__DOCUMENT EXTRACT__
• • •
In countries with limited healthcare resources like Nicaragua, when it comes to treating those that are sick, prevention is key. Though hospitals promote hand hygiene with posters and information, basic soap, sanitizers and even paper towels are non-existent.
A group called Team Nicaragua from London, Ontario recently returned from a mission trip which included a variety of community based projects. They visited Fernando Velez Paiz in the capital city of Managua, a hospital in dire need of basic hand hygiene on top of other major equipment needs. "We are lucky here in Canada that we don't often have to make tough decisions about resource management, but they make those decisions every day," said Melissa Marcy, RN. "Something as basic as hand sanitizer that Deb Canada provided - makes a real difference. It's one step in a series that helps to reduce infections." 
Though the hospital is the Neonatal Intensive Care Unit (NICU) center for the region, most newborn babies do not even have hats or blankets and instead are wrapped in pillowcases.

"Babies that required phototherapy had to share light with another baby (whereas we might have 2 lights to a baby here in Canada), there were only 3 cardiac monitors, 2 CPAP (Continuous Positive Airway Pressure) machines and 1 ventilator and a lot of isolettes (incubators), that were broken or missing parts. All for roughly 40 babies that were either sick or preterm," continues Marcy who is a maternal newborn nurse.
Her team did have a chance to do a hand hygiene session with mothers in the burn unit and mothers who had babies in the ICU, but unfortunately not with the hospital staff due to circumstances. Team Nicaragua were also involved in a number of projects which included painting a school and hospital, repairing a roofs as well as delivering baskets consisting of food staples and personal products for 10 widows. "I would strongly recommend donating any surplus resources to this hospital if you have the means to do so. It is truly a hospital in need, in a country that has a lot of need," concludes Marcy.
• • •
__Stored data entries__
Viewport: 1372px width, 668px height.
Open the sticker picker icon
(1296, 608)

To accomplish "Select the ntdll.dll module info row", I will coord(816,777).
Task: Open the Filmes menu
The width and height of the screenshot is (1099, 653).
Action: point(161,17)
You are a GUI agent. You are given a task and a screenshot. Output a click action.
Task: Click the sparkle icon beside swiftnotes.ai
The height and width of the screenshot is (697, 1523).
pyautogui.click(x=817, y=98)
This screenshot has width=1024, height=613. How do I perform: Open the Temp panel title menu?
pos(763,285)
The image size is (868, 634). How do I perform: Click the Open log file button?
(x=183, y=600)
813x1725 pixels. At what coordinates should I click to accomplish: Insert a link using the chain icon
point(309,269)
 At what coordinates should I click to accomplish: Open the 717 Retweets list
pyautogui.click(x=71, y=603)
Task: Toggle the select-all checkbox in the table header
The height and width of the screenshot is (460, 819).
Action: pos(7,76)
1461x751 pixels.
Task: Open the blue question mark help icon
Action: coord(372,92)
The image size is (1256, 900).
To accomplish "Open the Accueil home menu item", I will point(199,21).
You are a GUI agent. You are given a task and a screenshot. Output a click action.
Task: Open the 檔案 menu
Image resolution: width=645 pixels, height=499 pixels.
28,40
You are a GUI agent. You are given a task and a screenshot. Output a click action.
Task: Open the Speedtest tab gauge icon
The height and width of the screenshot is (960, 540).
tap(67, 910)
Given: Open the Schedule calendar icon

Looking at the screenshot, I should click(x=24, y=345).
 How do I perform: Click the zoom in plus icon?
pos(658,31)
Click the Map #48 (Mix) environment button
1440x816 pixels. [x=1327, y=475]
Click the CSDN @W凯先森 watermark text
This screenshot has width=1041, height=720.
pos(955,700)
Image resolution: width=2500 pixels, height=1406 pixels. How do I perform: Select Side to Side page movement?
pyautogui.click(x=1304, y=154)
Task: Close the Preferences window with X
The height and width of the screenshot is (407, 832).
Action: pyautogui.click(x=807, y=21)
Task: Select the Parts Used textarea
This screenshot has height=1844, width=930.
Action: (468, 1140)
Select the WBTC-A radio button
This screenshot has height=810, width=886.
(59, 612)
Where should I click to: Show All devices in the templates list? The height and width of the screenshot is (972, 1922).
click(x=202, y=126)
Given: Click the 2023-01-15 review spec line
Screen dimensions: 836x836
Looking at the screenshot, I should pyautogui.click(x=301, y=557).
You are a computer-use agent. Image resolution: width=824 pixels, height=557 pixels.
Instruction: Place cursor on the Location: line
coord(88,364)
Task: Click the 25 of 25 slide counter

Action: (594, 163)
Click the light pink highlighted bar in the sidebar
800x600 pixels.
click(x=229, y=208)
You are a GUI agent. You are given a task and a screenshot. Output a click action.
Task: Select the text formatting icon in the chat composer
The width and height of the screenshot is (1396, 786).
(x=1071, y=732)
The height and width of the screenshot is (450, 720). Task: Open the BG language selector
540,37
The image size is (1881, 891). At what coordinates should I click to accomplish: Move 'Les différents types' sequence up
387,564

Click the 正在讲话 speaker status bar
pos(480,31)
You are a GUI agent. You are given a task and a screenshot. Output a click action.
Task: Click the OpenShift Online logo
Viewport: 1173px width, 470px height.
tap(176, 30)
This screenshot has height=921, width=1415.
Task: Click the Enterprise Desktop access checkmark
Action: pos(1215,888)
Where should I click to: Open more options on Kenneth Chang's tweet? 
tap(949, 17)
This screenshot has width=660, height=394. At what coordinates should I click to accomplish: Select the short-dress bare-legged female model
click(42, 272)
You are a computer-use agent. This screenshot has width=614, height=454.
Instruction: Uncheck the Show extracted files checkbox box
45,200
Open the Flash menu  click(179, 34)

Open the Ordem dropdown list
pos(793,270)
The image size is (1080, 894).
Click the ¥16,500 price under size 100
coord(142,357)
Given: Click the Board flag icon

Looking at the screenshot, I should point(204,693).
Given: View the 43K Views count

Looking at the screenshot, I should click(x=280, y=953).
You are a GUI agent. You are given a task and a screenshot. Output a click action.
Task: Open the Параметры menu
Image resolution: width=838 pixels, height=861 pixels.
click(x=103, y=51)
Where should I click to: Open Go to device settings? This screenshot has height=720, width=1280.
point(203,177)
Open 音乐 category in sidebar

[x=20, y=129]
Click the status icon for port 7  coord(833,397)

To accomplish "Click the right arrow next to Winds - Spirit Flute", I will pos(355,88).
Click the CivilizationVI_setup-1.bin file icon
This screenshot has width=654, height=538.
• • •
__REQUIREMENT__
Sum up the article about Team Nicaragua's hospital visit in two sentences.

__EXERCISE OUTPUT__
Team Nicaragua from London, Ontario visited Fernando Velez Paiz hospital in Managua, which badly needs basic hand hygiene supplies and has only a few working machines for roughly 40 sick or preterm babies. The team held hand hygiene sessions with mothers and worked on other community projects, and nurse Melissa Marcy urged anyone with the means to donate surplus resources to the hospital.